- Action item -
Where a line has odd spacing or punctuation, keep it; transcribe all the entries exactly.

[Start of Attachment]

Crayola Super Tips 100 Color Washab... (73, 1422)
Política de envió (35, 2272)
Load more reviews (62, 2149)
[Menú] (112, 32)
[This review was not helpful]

[End of Attachment]

- Response area -
Crayola Super Tips 100 Color Washab... (73, 1422)
Política de envió (35, 2272)
Load more reviews (62, 2149)
[Menú] (112, 32)
[This review was not helpful]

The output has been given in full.